Kein Hitzefrei auf Schweizer Baustellen

Kein Hitzefrei auf Schweizer Baustellen

Im Gegensatz zu anderen Ländern – beispielsweise Österreich – kennt die Schweizer Baubranche kein «Hitzefrei». Gerade in diesen Tagen, auf dem Höhepunkt der Hitzewelle, ist die Belastung für die Bauarbeiterinnen und Bauarbeiter gross. Genügend zu trinken, Schattenplätze und mehr Pausen: dies die Taktik gegen die Bruthitze.

18.07.2022

Welche Folgen hat die Hitze und wie kann sich die Schweiz anpassen?

Hitzewellen in der Schweiz werden also zunehmen, sie werden heisser und halten länger an. Dabei verursachen sie bereits jetzt verheerende Schäden. «Hitzewellen können zu einer ernstzunehmenden Gefahr werden, sowohl für die Gesundheit des Menschen als auch für die Infrastruktur und die gesamte Biosphäre», schreibt Frölicher. Aber auch die Umwelt, Forst- und Landwirtschaft litten erheblich unter anhaltender Trockenheit, die sehr oft mit einer langen Hitzeperiode einhergehen.

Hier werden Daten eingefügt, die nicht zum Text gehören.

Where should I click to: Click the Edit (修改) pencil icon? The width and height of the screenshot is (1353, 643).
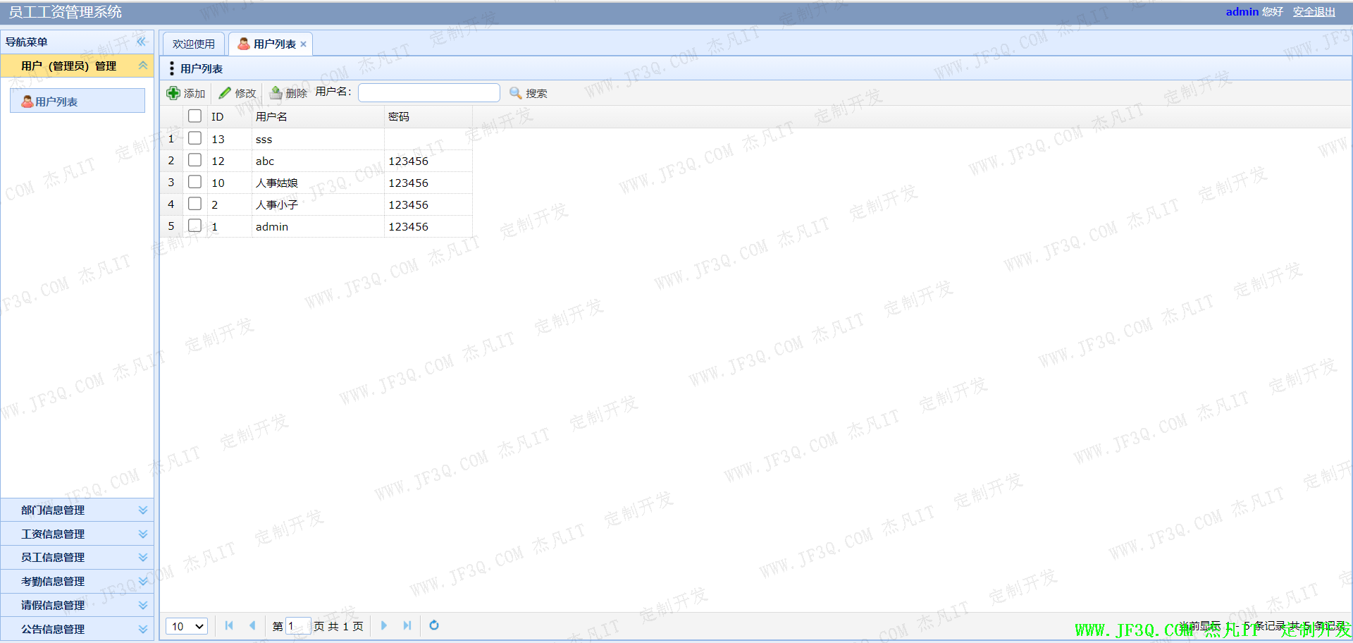225,93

Die Schweiz wird sich somit anpassen müssen.

Von hohen Temperaturen besonders betroffen sind dabei die Städte. «Hitzewellen verstärken den sogenannten Wärmeinseleffekt, der dazu führt, dass die Hitzebelastung in den Städten im Vergleich zum Umland deutlich erhöht ist.»

Frölicher zufolge gibt es verschiedene Massnahmen, um sich anzupassen, etwa der Schutz von Risikopersonen, Massnahmen bei der baulichen Infrastruktur und der Raumplanung.

Wie schütze ich mich am besten vor der Hitze?

Wie gefährlich extreme Temperaturen sein können, zeigt allein der Blick auf den Hitzesommer 2003. Laut Zahlen des Bundes wurde für diesen Zeitraum eine Übersterblichkeit von 6,9 Prozent registriert, 975 Todesfälle wurden hierzulande verzeichnet. 

Um sich bestmöglich vor der Hitze zu schützen, empfiehlt das Bundesamt für Gesundheit (BAG) «drei goldene Regeln»: Zum einen gilt es, körperliche Anstrengung zweitgehend zu vermeiden, vor allem zur heissesten Tageszeit. Wichtig sei es zudem, die Hitze fernzuhalten und den Körper zu kühlen, etwa durch leichte Kleidung, nächtliches Lüften oder kaltes Duschen. Ausserdem sollte der Körper mit reichlich Flüssigkeit versorgt und eher leicht gegessen werden.